- _WHAT IS REQUIRED_: Scan the listing for the word "chart", and copy out each line where it is found.

- _DATASET EXTRACT_:
● ● ● ● ●

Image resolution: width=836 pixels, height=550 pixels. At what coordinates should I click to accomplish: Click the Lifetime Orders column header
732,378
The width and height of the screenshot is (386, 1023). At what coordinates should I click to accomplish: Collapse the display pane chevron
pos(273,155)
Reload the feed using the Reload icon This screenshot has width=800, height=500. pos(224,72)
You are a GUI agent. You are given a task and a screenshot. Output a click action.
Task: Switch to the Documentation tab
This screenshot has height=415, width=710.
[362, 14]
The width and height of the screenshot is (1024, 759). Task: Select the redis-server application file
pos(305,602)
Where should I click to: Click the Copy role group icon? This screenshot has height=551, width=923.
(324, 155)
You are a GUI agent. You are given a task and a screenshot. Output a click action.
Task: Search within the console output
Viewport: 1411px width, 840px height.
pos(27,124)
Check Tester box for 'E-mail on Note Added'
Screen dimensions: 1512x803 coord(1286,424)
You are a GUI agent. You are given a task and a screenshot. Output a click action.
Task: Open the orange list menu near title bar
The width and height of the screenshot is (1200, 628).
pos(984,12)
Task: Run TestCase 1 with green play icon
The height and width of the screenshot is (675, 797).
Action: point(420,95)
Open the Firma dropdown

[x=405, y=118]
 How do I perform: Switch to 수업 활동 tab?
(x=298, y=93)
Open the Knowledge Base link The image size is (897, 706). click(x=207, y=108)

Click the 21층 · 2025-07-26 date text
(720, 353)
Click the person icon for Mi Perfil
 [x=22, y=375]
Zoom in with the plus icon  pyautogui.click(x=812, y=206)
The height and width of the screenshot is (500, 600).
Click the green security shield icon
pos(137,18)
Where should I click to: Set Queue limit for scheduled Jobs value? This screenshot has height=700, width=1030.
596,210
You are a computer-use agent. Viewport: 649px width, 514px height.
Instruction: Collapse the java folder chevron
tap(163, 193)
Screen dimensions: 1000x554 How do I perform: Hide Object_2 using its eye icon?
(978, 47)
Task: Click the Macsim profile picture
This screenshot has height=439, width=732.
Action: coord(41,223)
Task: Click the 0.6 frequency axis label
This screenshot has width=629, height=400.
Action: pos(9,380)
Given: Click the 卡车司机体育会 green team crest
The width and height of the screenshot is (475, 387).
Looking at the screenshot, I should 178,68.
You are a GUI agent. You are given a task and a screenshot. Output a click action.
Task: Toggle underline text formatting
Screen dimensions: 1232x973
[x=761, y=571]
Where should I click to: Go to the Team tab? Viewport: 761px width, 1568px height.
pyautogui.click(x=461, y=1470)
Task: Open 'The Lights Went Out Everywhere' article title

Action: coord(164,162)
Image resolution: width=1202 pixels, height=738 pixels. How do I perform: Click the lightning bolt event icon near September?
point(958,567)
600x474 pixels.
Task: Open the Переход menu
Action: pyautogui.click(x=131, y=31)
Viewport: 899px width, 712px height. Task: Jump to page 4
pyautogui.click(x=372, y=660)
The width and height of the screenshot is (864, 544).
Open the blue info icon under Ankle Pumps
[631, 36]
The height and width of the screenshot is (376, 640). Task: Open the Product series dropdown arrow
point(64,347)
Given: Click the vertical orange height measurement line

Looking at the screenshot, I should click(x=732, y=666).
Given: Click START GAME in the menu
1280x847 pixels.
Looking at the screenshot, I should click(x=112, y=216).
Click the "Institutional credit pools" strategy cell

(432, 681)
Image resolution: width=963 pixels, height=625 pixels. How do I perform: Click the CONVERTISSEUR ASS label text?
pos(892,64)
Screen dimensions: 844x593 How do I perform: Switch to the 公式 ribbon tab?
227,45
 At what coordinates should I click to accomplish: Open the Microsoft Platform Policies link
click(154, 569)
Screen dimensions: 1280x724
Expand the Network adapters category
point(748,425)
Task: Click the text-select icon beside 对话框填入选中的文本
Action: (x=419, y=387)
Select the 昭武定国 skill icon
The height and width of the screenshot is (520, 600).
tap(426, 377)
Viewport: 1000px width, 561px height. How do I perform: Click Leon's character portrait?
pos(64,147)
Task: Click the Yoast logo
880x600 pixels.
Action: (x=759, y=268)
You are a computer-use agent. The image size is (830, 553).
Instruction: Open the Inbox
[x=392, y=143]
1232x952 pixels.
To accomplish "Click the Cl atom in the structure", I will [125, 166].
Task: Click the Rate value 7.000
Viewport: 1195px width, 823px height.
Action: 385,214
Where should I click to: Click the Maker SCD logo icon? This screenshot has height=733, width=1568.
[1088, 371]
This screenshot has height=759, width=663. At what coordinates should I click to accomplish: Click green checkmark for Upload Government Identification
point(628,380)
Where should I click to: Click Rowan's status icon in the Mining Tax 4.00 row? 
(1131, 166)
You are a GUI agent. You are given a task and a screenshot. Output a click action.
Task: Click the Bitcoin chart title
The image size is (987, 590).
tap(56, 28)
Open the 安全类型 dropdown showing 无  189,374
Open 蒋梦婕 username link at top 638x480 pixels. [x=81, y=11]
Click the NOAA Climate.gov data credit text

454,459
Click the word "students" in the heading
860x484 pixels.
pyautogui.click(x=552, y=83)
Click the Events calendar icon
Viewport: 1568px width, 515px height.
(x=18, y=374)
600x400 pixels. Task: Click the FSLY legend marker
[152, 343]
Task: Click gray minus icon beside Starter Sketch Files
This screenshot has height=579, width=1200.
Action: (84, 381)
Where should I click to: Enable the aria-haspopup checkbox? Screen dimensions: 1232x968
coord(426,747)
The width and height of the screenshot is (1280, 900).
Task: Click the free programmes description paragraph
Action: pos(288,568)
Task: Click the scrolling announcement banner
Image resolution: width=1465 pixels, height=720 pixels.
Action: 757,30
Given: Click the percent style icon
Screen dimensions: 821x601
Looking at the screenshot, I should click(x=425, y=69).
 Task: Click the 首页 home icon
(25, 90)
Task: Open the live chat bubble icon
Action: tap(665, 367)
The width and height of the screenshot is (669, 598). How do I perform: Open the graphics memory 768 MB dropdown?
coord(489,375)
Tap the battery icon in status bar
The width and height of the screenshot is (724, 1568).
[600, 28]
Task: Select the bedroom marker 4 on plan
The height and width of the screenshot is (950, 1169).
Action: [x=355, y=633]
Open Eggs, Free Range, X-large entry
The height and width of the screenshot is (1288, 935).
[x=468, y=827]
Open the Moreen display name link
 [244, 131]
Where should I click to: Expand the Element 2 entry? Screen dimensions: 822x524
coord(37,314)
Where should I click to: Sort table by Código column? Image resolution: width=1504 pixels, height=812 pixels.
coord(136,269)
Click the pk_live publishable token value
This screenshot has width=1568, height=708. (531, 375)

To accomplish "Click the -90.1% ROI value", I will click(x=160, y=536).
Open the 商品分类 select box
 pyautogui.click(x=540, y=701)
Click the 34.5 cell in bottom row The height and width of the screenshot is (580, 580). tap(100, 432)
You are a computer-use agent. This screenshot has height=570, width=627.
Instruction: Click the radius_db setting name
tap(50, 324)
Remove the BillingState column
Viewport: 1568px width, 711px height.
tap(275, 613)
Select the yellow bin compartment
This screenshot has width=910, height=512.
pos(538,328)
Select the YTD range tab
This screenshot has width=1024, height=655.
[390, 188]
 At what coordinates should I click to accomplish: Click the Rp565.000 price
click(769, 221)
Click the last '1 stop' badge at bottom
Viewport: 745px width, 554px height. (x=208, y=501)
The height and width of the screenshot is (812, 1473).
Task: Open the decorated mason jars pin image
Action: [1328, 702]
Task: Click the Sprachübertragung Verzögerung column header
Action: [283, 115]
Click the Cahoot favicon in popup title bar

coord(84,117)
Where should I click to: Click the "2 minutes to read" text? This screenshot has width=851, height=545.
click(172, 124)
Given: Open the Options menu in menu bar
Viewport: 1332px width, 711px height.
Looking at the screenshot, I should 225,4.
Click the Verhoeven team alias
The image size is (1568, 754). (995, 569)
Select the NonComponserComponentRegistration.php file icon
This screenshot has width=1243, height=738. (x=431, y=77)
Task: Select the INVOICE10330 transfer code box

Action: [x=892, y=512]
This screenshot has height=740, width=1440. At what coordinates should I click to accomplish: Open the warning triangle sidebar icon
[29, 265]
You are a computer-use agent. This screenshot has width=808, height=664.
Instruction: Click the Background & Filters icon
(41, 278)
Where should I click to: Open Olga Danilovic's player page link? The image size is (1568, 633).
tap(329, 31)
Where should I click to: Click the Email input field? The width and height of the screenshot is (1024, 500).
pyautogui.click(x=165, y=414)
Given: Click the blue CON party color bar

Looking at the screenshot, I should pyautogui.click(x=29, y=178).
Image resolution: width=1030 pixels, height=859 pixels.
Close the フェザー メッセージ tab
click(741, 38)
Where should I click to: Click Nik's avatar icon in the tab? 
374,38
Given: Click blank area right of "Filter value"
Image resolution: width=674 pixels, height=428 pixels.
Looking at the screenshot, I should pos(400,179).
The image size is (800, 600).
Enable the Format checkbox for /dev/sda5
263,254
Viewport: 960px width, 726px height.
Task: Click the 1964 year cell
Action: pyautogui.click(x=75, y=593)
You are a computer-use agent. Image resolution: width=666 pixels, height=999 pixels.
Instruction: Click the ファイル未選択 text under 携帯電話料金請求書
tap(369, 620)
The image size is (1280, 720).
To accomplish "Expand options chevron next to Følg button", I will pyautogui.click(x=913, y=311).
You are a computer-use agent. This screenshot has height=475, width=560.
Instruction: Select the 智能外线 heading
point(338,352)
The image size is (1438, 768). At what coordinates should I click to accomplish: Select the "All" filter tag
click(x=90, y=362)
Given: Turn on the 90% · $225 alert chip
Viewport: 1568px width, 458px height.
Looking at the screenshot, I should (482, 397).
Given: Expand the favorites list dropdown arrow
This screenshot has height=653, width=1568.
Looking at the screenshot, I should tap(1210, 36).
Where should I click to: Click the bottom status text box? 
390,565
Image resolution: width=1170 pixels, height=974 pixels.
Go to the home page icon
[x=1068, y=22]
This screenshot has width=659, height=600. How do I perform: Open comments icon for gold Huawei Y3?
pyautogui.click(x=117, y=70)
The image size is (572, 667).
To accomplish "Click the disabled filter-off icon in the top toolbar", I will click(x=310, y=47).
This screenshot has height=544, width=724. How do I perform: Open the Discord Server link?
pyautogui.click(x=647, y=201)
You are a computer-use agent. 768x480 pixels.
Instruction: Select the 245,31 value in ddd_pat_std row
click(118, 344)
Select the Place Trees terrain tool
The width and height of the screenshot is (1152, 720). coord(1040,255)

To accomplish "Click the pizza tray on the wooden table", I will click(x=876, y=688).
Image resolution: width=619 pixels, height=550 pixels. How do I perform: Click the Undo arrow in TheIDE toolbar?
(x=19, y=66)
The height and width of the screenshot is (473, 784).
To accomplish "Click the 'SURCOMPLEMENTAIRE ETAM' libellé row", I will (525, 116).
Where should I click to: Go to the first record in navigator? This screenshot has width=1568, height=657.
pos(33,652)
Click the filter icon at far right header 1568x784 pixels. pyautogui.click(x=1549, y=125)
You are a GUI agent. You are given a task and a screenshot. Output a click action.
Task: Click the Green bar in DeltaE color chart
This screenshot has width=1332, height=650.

● ● ● ● ●

- _RESPONSE TO THIS EXERCISE_:
Task: Click the Bitcoin chart title
Task: Click the Green bar in DeltaE color chart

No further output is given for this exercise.